Getting A Proper Handle On Adverse Events

SEC Clinical Consulting’s S. Eric Ceh didn’t hold anything back when discussing the need for clinical research sites to properly track and document adverse events (AEs). “You would not believe how much time I waste monitoring sites and resolving queries with study coordinators,” said Ceh. “. . . Sites should prepare for a study visit by reviewing the subject’s interim medical records to identify new AEs and identifying ongoing AEs from the previous visit notes or worksheet to discuss with the subject during the visit. The study coordinator should clearly document these assessments in the visit notes or worksheet so the site monitor has a complete picture of every AE.”

 

Face Up To The Need For Part 11 Compliance

Part 11 Compliance is the FDA’s criteria for considering electronic records, signatures, and handwritten signatures to electronic records to be trustworthy and reliable.
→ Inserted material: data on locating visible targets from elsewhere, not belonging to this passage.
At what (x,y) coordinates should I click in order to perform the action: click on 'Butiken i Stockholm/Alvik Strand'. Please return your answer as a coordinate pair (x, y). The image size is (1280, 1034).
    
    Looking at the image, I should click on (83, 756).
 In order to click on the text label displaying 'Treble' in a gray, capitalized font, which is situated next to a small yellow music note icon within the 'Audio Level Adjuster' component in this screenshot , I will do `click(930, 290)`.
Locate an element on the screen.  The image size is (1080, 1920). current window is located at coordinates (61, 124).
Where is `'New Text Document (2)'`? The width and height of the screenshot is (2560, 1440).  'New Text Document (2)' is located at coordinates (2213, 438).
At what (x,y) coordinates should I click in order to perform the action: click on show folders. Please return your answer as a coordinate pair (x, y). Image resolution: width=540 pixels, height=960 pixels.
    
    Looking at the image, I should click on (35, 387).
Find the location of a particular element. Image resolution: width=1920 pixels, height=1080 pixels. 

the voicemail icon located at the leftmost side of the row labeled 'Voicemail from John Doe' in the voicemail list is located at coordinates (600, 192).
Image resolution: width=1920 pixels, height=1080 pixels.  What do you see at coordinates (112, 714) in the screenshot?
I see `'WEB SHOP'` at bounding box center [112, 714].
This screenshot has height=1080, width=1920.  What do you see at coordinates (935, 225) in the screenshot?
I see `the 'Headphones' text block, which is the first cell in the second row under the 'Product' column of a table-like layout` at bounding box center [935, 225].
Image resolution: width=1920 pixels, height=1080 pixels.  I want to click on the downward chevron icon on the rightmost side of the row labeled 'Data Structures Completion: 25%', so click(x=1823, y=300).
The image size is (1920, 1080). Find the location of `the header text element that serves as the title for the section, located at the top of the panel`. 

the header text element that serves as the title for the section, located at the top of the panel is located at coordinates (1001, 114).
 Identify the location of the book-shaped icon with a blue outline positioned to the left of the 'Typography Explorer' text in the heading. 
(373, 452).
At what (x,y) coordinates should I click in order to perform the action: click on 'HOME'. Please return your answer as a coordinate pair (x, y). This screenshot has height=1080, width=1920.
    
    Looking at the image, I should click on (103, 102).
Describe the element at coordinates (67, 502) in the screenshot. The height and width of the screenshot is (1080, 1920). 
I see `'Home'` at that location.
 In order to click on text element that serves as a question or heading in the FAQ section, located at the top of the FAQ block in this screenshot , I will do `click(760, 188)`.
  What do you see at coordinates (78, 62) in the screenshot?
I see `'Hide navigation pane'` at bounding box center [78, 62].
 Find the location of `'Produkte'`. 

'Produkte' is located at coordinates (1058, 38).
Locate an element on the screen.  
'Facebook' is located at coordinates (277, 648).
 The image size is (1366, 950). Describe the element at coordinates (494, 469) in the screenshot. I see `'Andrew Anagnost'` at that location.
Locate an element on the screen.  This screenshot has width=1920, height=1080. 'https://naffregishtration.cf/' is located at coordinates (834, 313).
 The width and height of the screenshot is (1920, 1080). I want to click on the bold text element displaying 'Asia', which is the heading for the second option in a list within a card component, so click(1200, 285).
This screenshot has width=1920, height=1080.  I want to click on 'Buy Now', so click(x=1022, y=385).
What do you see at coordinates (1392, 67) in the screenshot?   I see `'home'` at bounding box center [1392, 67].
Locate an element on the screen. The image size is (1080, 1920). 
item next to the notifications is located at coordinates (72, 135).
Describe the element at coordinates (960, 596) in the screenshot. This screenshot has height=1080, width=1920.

According to Michelle Grienauer, a Senior Regulatory Attorney at Kinetiq (the consulting division of Quorum Review IRB), clinical research sites need to recognize that certain electronic systems used in clinical investigations are subject to FDA Part 11 and require validation to ensure accuracy, reliability, consistent intended performance, and the ability to discern invalid or altered records. “Part 11 validation is a lot of work,” said Grienauer. “If you’re building your own system and your IT team does not have the expertise, you can bring in an experienced consultant, but he or she will still need a lot of information from your people.”

 

Time For Patients To Own Their Own Data

Given the new privacy laws in Europe and California, Darshan Kulkarni, Vice President of Regulatory Strategy and Policy at Synchrogenix, believes it’s about time patients own their own data. “The whole world seems to be restructuring itself around data, and that’s certainly true for patient data, especially including genetic data connected to physiological biomarkers and health conditions,” said Kulkarni. “How fair is it to use a patient’s data to create a new product and then sell that product back to the patient at whatever price the market might bear?”

 

Medicare Advantage: A Disadvantage For Clinical Research Participants

Kelly Willenberg, Manager of Kelly Willenberg & Associates, says it can get convoluted when a clinical trial site enrolls a Medicare Advantage patient. “If you enroll a study participant who is in a Medicare Advantage plan, routine study costs are supposed to be covered by his or her Advantage plan in an IDE device study, but, if it is an NDA drug study, the participant must be converted over to traditional Medicare,” said Willenberg. “If the conversion is not done correctly, the participant can be left holding the bag.”